* **Задание 1**: Перечисли всех людей, которые названы по имени или фамилии в тексте о фильме «США и Холокост».

* **Предоставленный текст**:
▼

Зрительный зал

Мои дед и бабка попали в безвыходное положение

Кэрол Унгар. Перевод с английского Светланы Силаковой 5 декабря 2022
Поделиться

США и Холокост
Режиссер Кен Бернс
2022

 

 

Хотя в детстве я этого не сознавала, в моих дедушке и бабушке было что‑то странное. Высокий мужчина с морщинистым лицом, носивший черную матерчатую ермолку, был, безусловно, моим дедом, отцом моей матери: оба они крупные, светлоглазые — фамильное сходство бросалось в глаза. Но кем мне приходилась миниатюрная дама в платке с железным ортезом на колене? Я называла ее бабулей, а моя мама — Юлишкой. Кем она нам приходилась?

Еще в раннем детстве я узнала от мамы, что Юлишка — моя неродная бабушка, мамина мачеха. А что случилось с мамой моей мамы, моей родной бабушкой? Даже в раннем детстве — пожалуй, даже слишком рано — я знала: ее убил Гитлер.

▲

* **Задание 2**: Перепиши строки исходных данных начиная со строки, где есть "Select the 选择题 text label in toolbar", и до последней из них включительно, сохранив запросы. Каждое число в координатах ответов уменьши на 23, а картинки в ответ не включай.

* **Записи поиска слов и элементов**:
▼

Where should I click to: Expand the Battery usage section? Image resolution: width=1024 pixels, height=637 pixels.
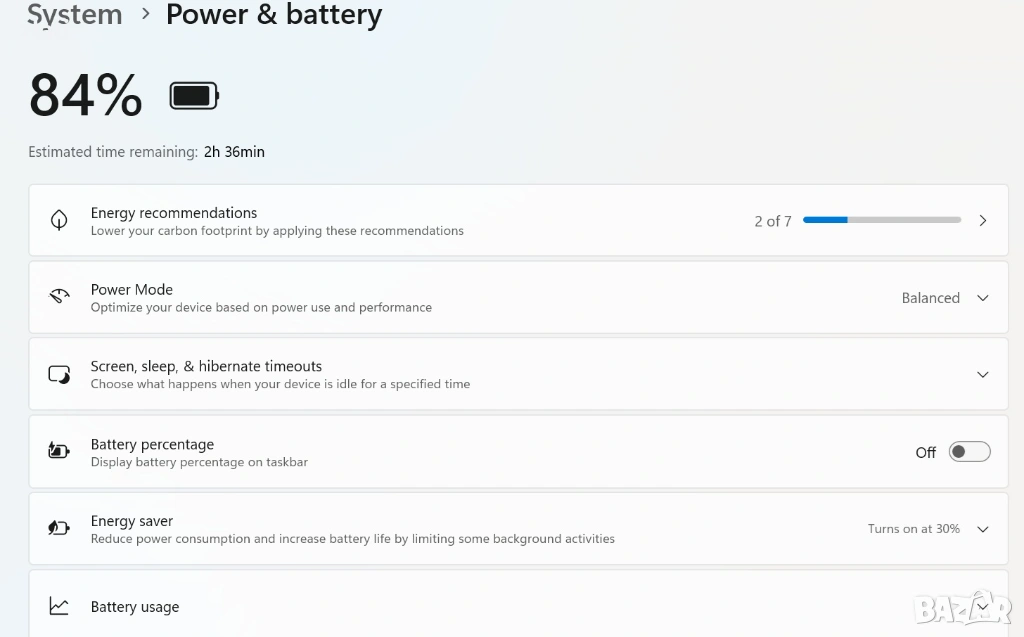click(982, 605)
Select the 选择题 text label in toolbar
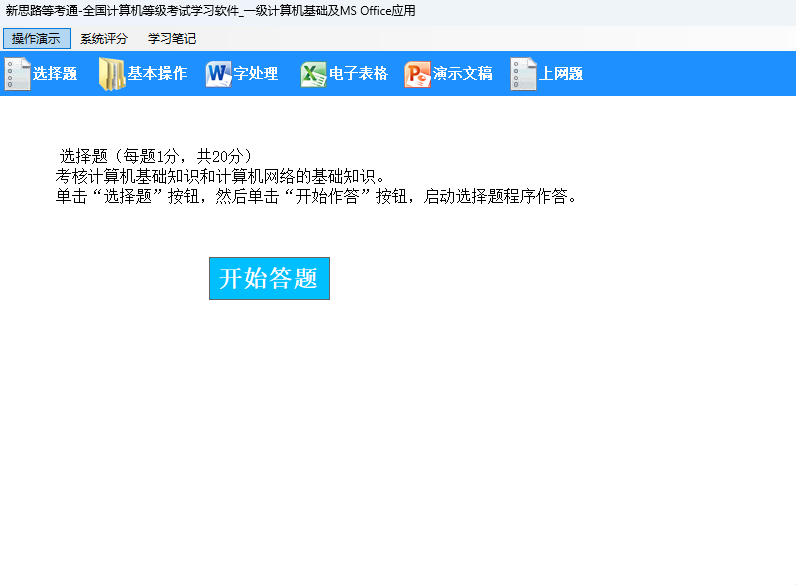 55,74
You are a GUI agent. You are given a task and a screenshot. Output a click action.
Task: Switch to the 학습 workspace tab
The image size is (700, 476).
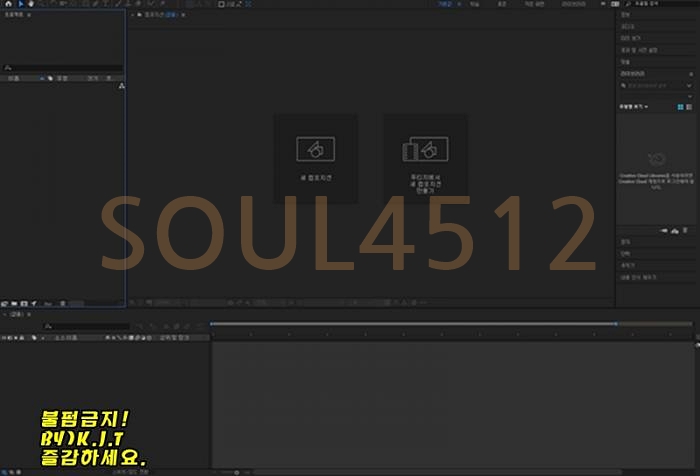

▲

* **Полный ответ 1**: Кэрол Унгар, Светлана Силакова, Кен Бернс, Юлишка, Гитлер.

* **Полный ответ 2**:
Select the 选择题 text label in toolbar
 32,51
You are a GUI agent. You are given a task and a screenshot. Output a click action.
Task: Switch to the 학습 workspace tab
The image size is (700, 476).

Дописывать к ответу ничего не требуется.